Reverting a Lightroom Library to RAW

After some hemming and hawing, I came to a decision: converting my RAW files to DNG was not The Right Thing to do, for a number of reasons:

  1. DNG is actually a pain in the arse, compatibility wise. For better or worse - arguable worse - it’s never really had the uptake as a kind of universal RAW TIFF replacement. It’s actually easier to run different tools across RAW + sidecar files than DNG.
  2. On a related note, going to DNG locks you off from the manufacturer’s native tools. Which often aren’t great, but sometimes do a much better job of producing display and print files.
  3. While Lightroom is a great jack-of-all trades, the Adobe Camera Raw engine isn’t necessarily the best RAW converter out there. I’d like more freedom to work with (or at least trial) others, which can get better results; the fact the DNG format, while an open spec, is built around storing data in a form which assumes you’ve got the ACR/Lightroom pipeline as your internal representation only makes that worse.
  4. DNGs really slow everything down. They’re slower to browse in Explorer, they’re slower to import, they’re just slow.

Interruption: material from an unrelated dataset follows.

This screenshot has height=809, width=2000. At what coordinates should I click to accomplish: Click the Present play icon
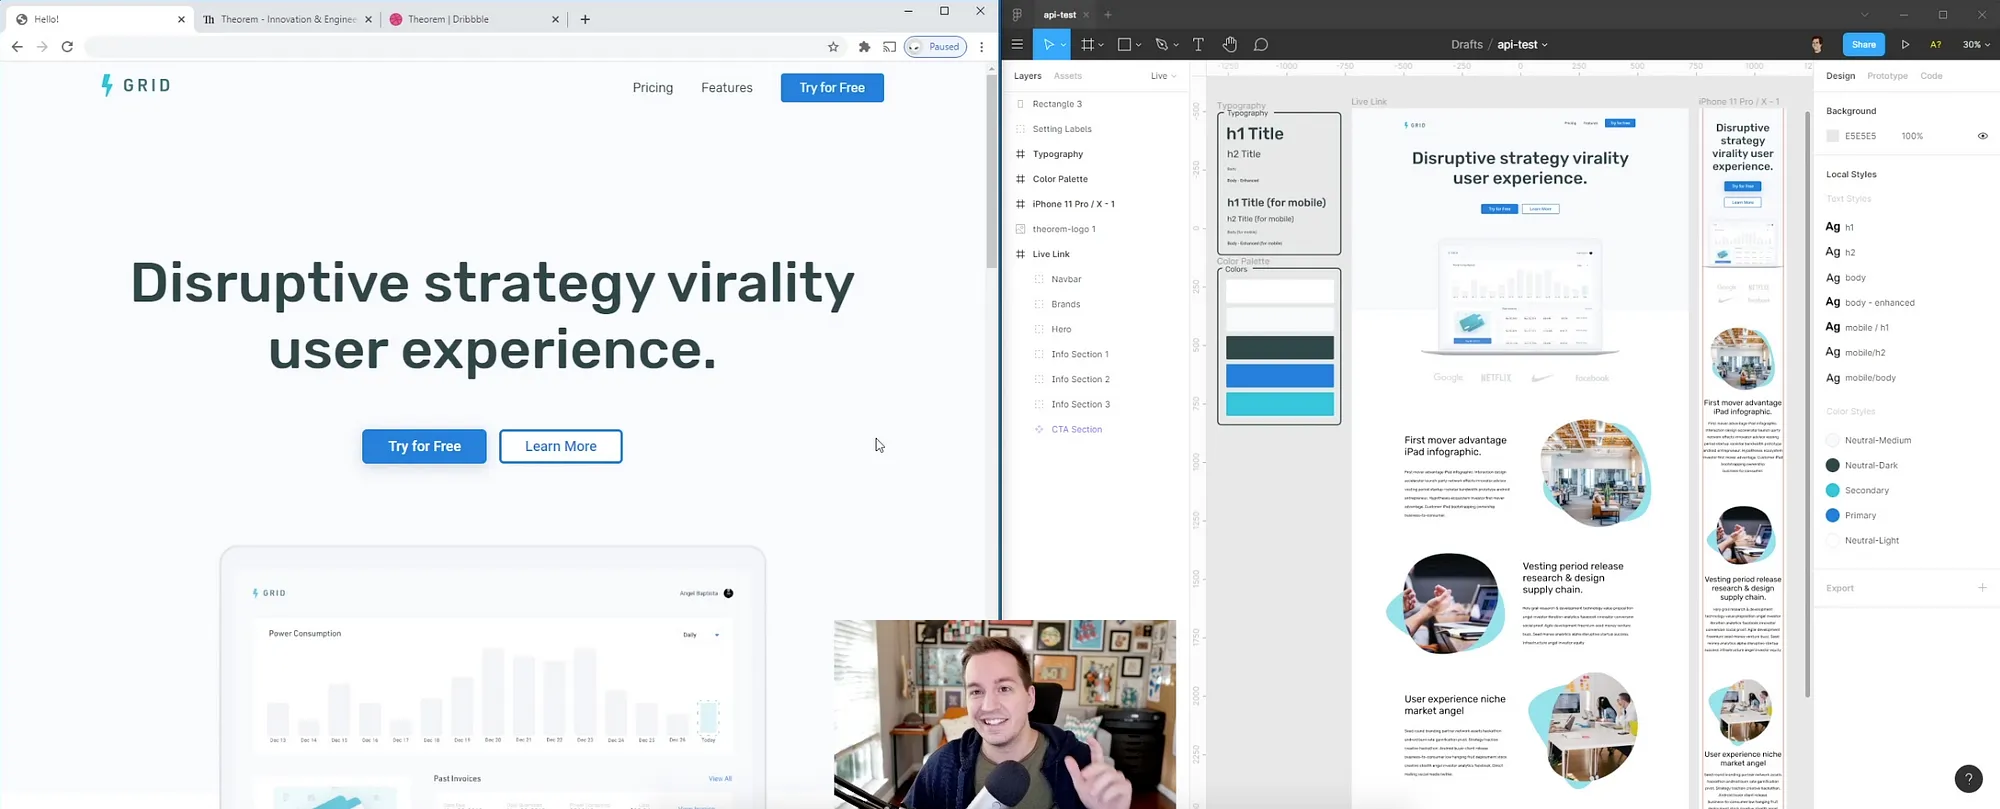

So for those reasons, pulling my library back into RAWs seems like the way to go. Problem is, it ain’t as easy as you’d hope.

(But it is possible.)

Hello Darkness My Old Friend

So one way you could accomplish this is to assemble a new Lightroom catalog, re-import all your source files, re-create all your metadata - retag everything, re-apply location and facial recognition data, and so on and then… I’m sorry, I can’t type over my spasms of bitter laughter. This is Not An Option. I have around 20,000 photos, I’m not doing that shit all over again.

Another, which sort-of works, is to replace the DNG files with RAW files (ORFs and CR2s, in my case). This is a bit painful - you’re either using the Adobe DNG converter to re-extract them from the DNG or copying them from your imported file backups. A bit painful, a bit time-consuming, but a test run of a month and a couple of hundred photos wasn’t that bad.

Problem is, Lightroom then notes the DNGs are missing. Cool! You pick one, and say “PA098848.DNG is now PA098848.ORF, savvy?” It warns you the file name has changed, you tell it to go ahead anyway, and harmony is restored.

The problem is that you have. to. do. this. for. every. single. file. by. hand.

200 files? Maybe. 20,000?

I’m sorry

The smart thing to do for someone as lazy as myself would be to make the computer do the work. They like repetitive tasks.

Journey to the Centre of the Lightroom

A good starting point might be the Lightroom SDK. Lightroom has an embedded Lua scripting engine; this seems like a delightful place to start, not least because I’ve wanted an excuse to learn Lua, and what better reason to learn a new programming language than laziness?1.

To the Moon!

The first annoyance is that you can’t just pop open a console in Lightroom and run Lua scripts. Adobe, for whatever reason, don’t want you to think in terms of scripts, they want you to think in terms of writing plug-ins. This doesn’t thrill me, because it involves a lot more fucking around with boilerplate to do what I want, but it’s still going to be worth the effort.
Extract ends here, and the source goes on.